** THE EXERCISE **
Convert the items below into a Markdown table with the columns Row and Line. Give each non-blank line its own numbered row in order, and leave out blank lines.

** DATASET CONTENT **
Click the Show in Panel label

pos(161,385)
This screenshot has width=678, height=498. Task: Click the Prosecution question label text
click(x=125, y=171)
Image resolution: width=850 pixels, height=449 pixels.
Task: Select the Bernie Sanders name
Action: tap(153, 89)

** OUTPUT **
| Row | Line |
|---|---|
| 1 | Click the Show in Panel label |
| 2 | pos(161,385) |
| 3 | This screenshot has width=678, height=498. Task: Click the Prosecution question label text |
| 4 | click(x=125, y=171) |
| 5 | Image resolution: width=850 pixels, height=449 pixels. |
| 6 | Task: Select the Bernie Sanders name |
| 7 | Action: tap(153, 89) |